* [RECORDS SHOWN]:
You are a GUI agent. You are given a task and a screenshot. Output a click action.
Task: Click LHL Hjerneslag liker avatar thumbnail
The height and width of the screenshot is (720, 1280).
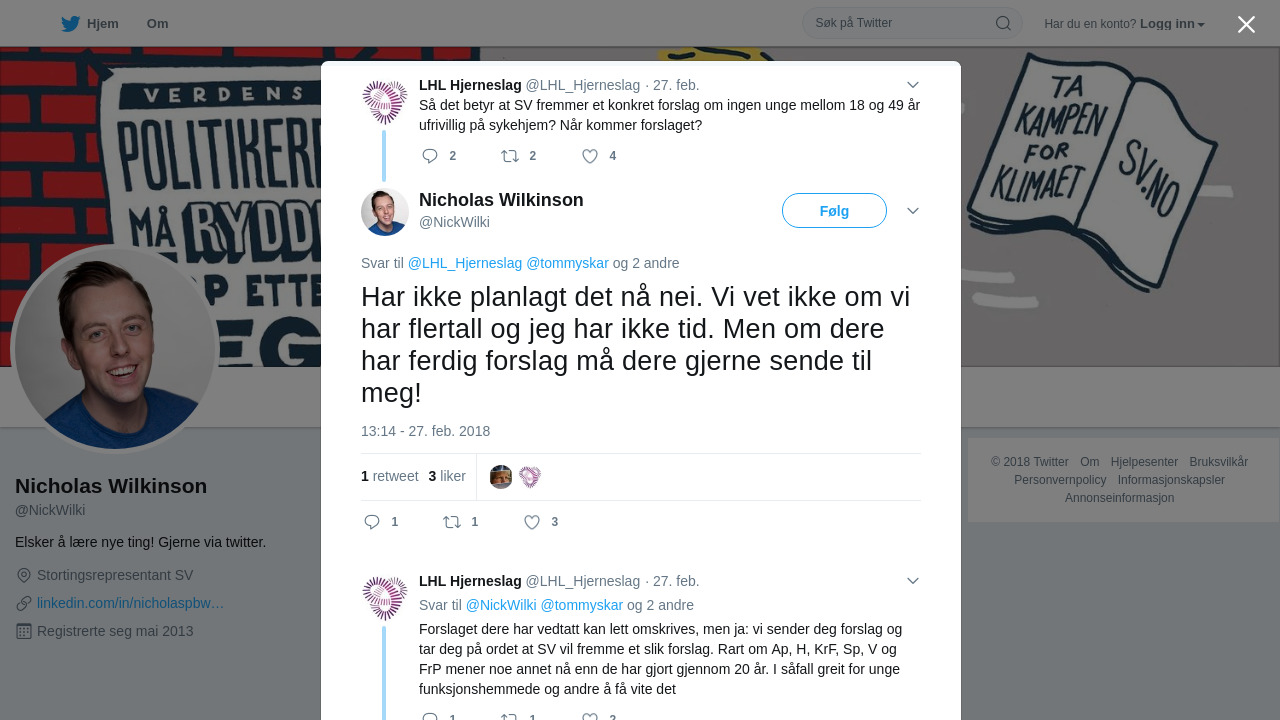(530, 477)
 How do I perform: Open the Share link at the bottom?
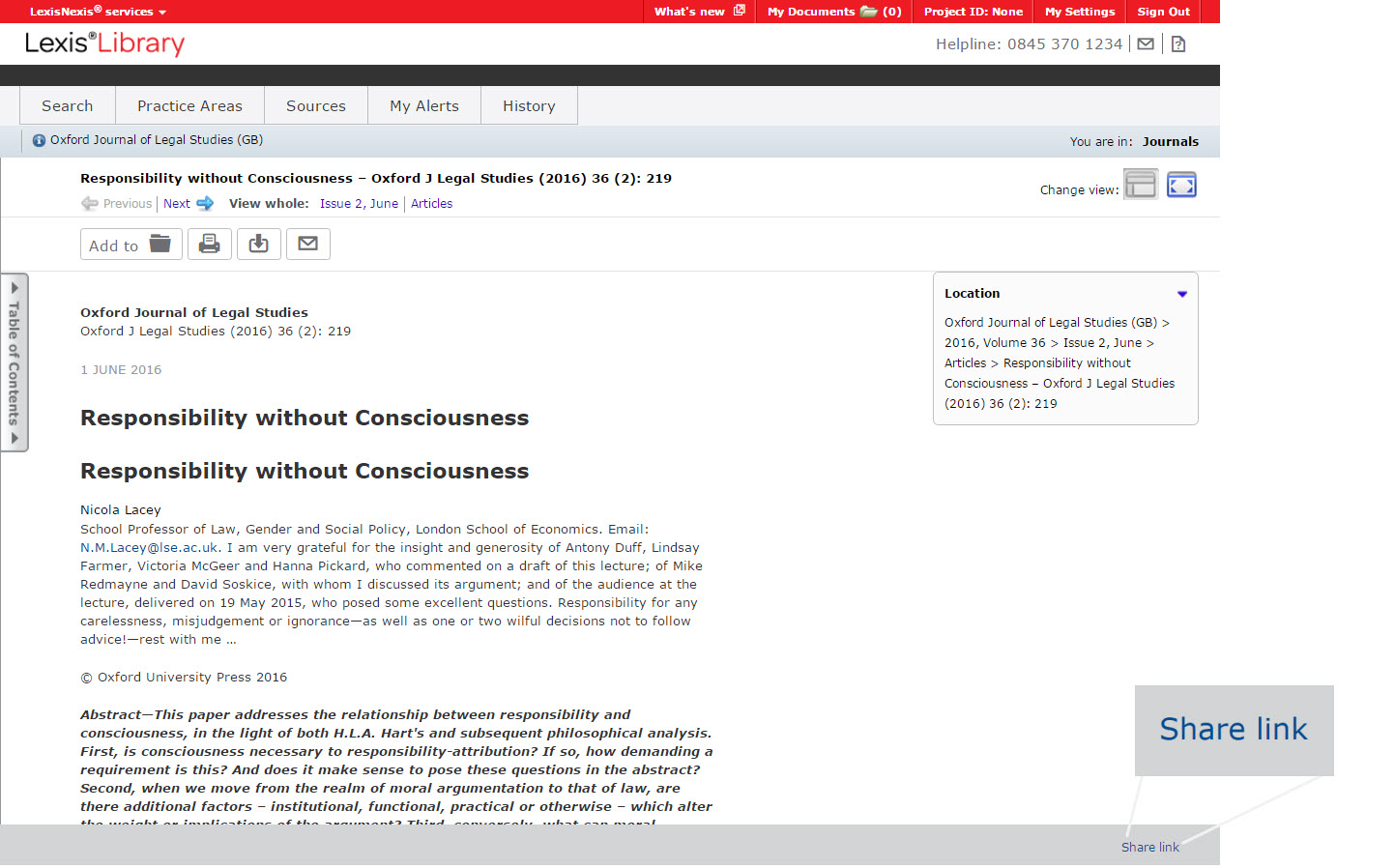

* [THE PROBLEM]: Go through the records above and write out every line exactly, passing over the pictures.

* [RESPONSE]:
You are a GUI agent. You are given a task and a screenshot. Output a click action.
Task: Click LHL Hjerneslag liker avatar thumbnail
The height and width of the screenshot is (720, 1280).
(530, 477)
 How do I perform: Open the Share link at the bottom?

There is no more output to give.